Сейчас, в полутемной каюте, согревая себя крепко заваренным чаем, мы с учителем пытались вспомнить то время. «Столь долго ждать свободы и теперь уйти от нее, стать морским скитальцем? Почему?» – задал я мучающий меня вопрос. Учитель ничего не ответил. Потом, прикусив губу, сказал: «В этом письме Кире я пытаюсь объяснить происшедшее, она ведь тоже ничего не хочет понять. Она перестала отвечать на мои письма». Я взял из его рук пухлый конверт и положил в боковой карман своей куртки.

О сыновьях своих, их было двое, почти одногодки, он ничего не расспрашивал, да и я не смог бы ему что-либо сообщить. После его ухода в рейсы я ни разу не бывал в их доме. Слышал только, что один из сыновей уехал учиться в Штаты. Возможно, думал я, именно эта учеба, требующая немало денег, и заставляет учителя безвылазно скитаться по морям, переходя с одного траулера на другой. Может быть, он боится потерять место, думал я тогда, сидя в его каюте.

Время свободы и распада. Крупные наши рыбацкие конторы превращались в отдельные фирмы, эти фирмы сдавали траулеры в аренду, а то и вовсе списывали на металлолом. Под чужим флагом ходить было непривычно, но все скрашивали заработки. Платили в баксах. Но даже за самые большие баксы я не смог бы заставить себя ходить годами, не прерывая рейсы отпусками. Правда, после отпусков приходилось подолгу обивать пороги конторских кабинетов, где увешанные бриллиантами дамы смотрели сквозь тебя и ждали, какую сумму ты предложишь. Меня выручали друзья, ставшие хозяевами рыбацких фирм, а каково было ему, во-первых, человек в годах, во-вторых, профессия не морская, да и кому нужна заочная школа моряков в наших новых фирмах, жаждущих быстрой наживы?

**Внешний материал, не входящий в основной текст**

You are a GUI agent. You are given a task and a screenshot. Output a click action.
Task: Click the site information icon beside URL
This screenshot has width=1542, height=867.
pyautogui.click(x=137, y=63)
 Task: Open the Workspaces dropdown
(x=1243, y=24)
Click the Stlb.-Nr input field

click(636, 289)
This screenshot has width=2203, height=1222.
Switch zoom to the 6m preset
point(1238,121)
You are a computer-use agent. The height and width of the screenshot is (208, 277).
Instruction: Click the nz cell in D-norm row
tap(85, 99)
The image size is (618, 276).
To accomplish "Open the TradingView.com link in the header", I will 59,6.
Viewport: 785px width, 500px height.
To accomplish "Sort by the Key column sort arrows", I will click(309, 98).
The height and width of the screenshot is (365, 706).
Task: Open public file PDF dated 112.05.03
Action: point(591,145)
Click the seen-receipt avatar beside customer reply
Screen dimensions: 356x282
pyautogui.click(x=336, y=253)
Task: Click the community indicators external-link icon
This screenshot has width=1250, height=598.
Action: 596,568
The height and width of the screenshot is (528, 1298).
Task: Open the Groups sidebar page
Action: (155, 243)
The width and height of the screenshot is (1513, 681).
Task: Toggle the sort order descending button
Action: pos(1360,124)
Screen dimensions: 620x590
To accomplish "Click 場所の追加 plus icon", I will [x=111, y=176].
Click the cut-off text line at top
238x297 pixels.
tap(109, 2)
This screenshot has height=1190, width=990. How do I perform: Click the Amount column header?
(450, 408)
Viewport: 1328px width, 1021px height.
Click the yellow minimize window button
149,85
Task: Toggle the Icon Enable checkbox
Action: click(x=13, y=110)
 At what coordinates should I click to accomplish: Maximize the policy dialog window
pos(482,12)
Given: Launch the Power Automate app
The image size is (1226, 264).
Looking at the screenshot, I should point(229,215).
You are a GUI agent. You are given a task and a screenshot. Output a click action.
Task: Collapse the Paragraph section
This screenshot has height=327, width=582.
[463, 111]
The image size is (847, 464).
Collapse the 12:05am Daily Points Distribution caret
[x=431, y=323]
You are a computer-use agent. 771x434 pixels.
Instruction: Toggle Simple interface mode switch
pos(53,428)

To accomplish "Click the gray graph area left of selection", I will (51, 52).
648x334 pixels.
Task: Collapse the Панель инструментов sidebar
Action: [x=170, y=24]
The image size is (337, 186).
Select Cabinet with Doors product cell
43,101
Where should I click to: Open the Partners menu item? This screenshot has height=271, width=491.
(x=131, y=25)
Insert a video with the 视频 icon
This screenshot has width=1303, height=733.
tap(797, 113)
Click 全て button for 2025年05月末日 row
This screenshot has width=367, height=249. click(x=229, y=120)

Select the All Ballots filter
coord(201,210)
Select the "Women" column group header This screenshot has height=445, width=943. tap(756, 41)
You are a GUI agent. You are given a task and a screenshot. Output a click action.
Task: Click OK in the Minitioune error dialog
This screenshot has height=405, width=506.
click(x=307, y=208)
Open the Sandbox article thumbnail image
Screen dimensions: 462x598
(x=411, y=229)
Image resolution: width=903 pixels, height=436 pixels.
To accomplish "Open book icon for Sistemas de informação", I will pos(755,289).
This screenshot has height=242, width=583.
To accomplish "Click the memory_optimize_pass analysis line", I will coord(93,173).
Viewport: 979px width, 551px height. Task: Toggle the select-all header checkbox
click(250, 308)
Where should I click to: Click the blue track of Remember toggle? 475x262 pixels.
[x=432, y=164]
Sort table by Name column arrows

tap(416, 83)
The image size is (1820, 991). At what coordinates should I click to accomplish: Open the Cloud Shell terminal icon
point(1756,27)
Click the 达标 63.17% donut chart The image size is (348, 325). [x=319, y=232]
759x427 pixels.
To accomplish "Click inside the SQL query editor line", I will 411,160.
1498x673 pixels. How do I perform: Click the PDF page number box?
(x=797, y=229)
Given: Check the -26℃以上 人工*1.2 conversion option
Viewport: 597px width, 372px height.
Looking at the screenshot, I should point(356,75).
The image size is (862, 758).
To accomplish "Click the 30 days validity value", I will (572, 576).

Пытаясь как-то расшевелить своего собеседника, я заговорил о рыбацких новостях – о датчанах, нанявших кошельковые суда, о застрявших в Сьера-Леоне рефрижераторах, на которых разорившаяся фирма вот уже полгода не может расплатиться с экипажем. Но вскоре я почувствовал, что все эти новости мало волнуют моего собеседника.

– Сами мы этого хотели, помнишь, нам не хватало свободы, – сказал он тихо, – а свобода живет внутри нас, об этой внутренней свободе мы не догадывались…

– Но вы же сами сделали себя несвободным, – сказал я.

Он впервые за нашу встречу улыбнулся, и даже его неподвижный, пугающий меня взгляд, казалось, осветился каким-то неясным блеском.

– Можно ли жить, лишая себя земли, – продолжал я, – можно ли, как Иона, застыть в чреве кита, лишь бы не возвращаться в Ниневию, лишь бы не проповедовать язычникам Божье слово!

– Ах, Иона, – оживился учитель, – самое мудрое библейское сказание, но не для меня, у меня, в отличие от Ионы, слишком много учеников. Правда, им никакого дела нет до Ионы…

Он повернулся к иллюминатору, теперь я не видел его застывшего глаза, в профиль он выглядел много моложе своих лет, и я почувствовал, что живет в нем несгибаемая уверенность в своей, ему единственному доступной правоте.

– Но почему надо искать учеников в море, есть сельские школы, можно и на земле уединиться, можно попробовать, и там все начать с ноля! – предложил я.

Я стал говорить ему о запахах душистой, свежескошенной травы, о тишине деревенских рассветов, о трепете листьев на березах, о солнечных полянах, скрытых среди ельника, о белых грибах, прячущихся в густой траве, о родниковой живительной воде…

Он слушал меня, не перебивая, прикрыв глаза, очевидно, мысленно уходя в тот далекий земной мир, которого он сам себя лишил. Мне даже показалось, что его глаза повлажнели. Но когда я закончил, он поднялся, приник лицом к иллюминатору и спросил: «А что здесь, в море, мало завораживающих красот? Дело лишь за малым – надо суметь удержать увиденное внутри себя».